===== 本文 =====

2014年09月30日
「ポケモン」は長らく子どもたちに人気のアニメ/ゲームソフトだが、ここへ来て「妖怪ウォッチ」も、それを急追する人気を見せている。その共通点はポケモンも妖怪も「主人公の友達」になる点で、過去の人気アニメなどと比べても特徴的だ。また世界的にヒットしたアニメ映画「となりのトトロ」(宮崎駿監督)でも、子どもにしか見えない森の精のような存在が、物語の軸になっていた。洋の東西を問わず、子どもを主人公にした物語には、このような子どもだけの「友達」がよく出てくる。
もちろん友達といっても実在する訳ではないから、空想の友達と呼ぶべきだろう。「空想の友達 (Imaginary Companion; IC)」というのは、実は認知発達心理学の術語で、その分野のホットな研究テーマとなっている。
日常生活でも、幼児が誰もいないところに話しかけたり、笑いかけたりするのを目撃したことのある人は多いだろう。驚いて「誰と遊んでるの?」と問うと「お友達の○○ちゃん、ここにいる」と脇を指差したりする。おとなから見れば相当ブキミだから、慌てて保育相談所や小児科などに駆け込む親御さんもいる。実際、空想の友達を未成熟や精神疾患と短絡させる主張が(保育や小児医療の専門家の間ですら)かつては見られた。
しかし今では、青年期の精神疾患とは関連がないことがわかっている。稀には成人になってもまだ空想の友達がいることがあるが、それだけで異常とは言えない。それどころか、空想の友達を持つ子どもの方が社会認知のある側面では優れた能力を示すこともわかっている。そこでむしろ知性と創造性のしるしとみなされることもあるが、これは逆に買いかぶりの可能性がある。たとえば視覚イメージおよび聴覚イメージの能力は、一般健常児と変わらない。
こどもが報告する空想の友達には、一貫した特徴がある。たいてい名前があり、性格があり、はっきりした姿や声がある。そして決定的なことには、継続性がある。つまり(その子にとっても)いなくなることはあるが、翌日また前と「同じ」お友達として遊びに来たりする。

===== データセット =====

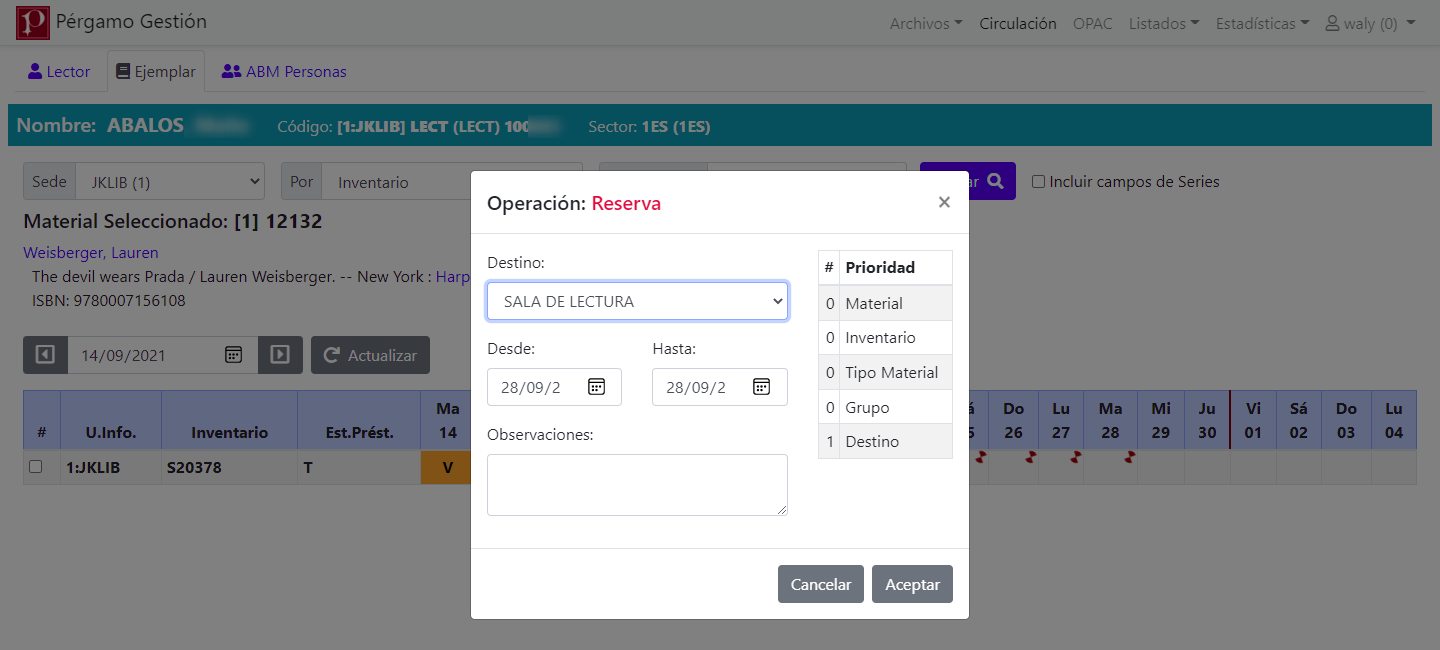Image resolution: width=1440 pixels, height=650 pixels.
Task: Open the Archivos menu
Action: tap(925, 24)
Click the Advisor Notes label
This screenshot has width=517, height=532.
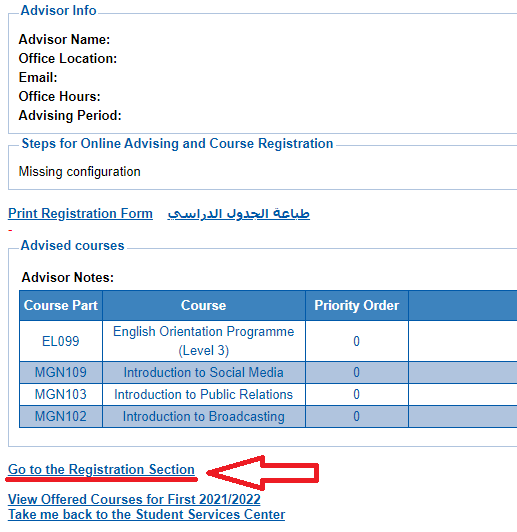(68, 278)
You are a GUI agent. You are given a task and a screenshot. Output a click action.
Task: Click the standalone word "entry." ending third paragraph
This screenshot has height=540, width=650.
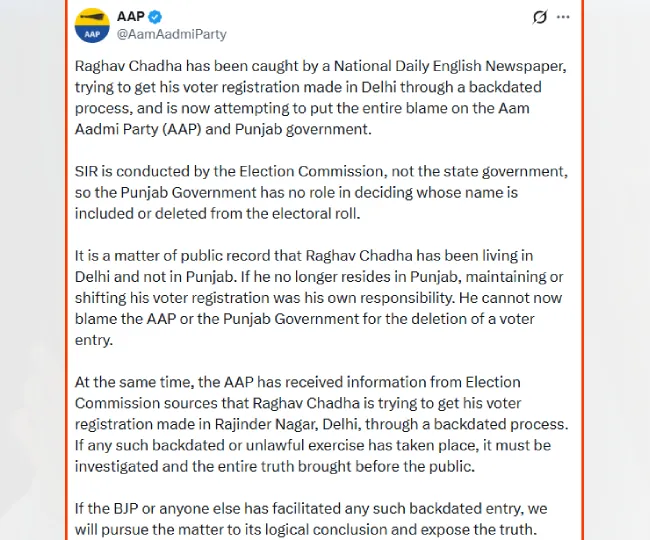point(94,340)
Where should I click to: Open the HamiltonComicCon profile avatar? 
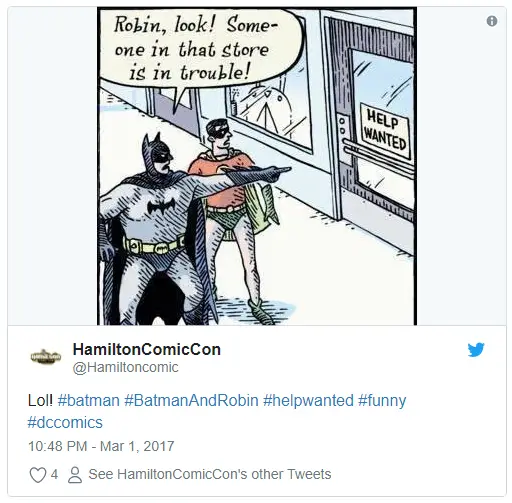coord(46,357)
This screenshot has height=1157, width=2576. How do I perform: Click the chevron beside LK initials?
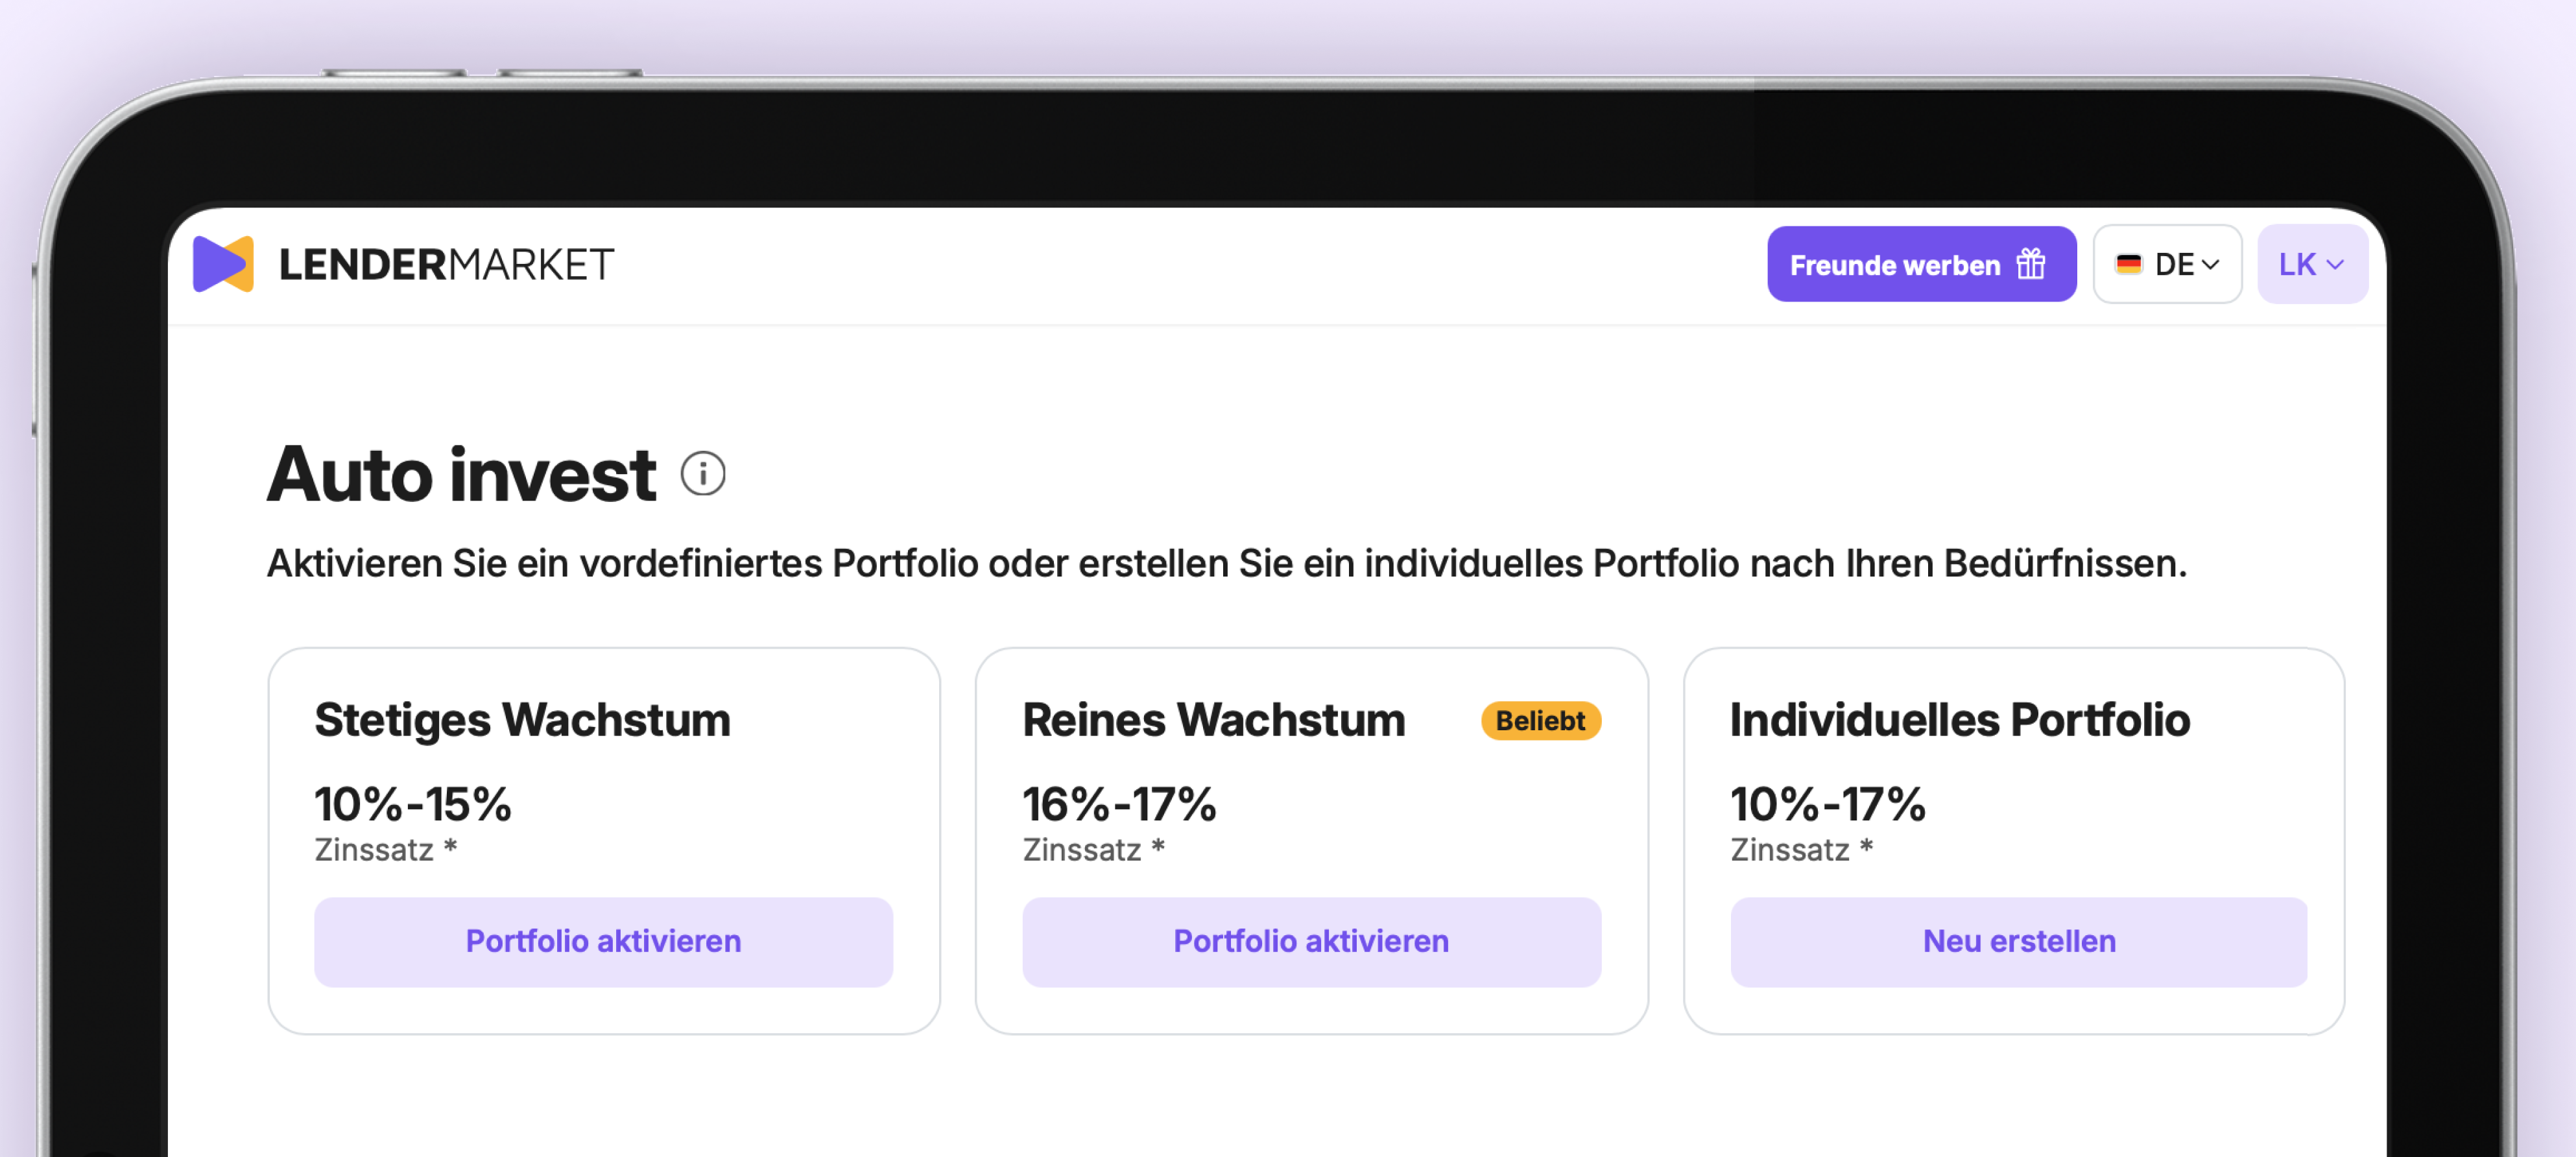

=====

作業内容: 空想の友達についての本文によると、空想の友達を持つ子どもの視覚イメージと聴覚イメージの能力は、一般健常児と比べてどうか。

解答: 一般健常児と変わらない。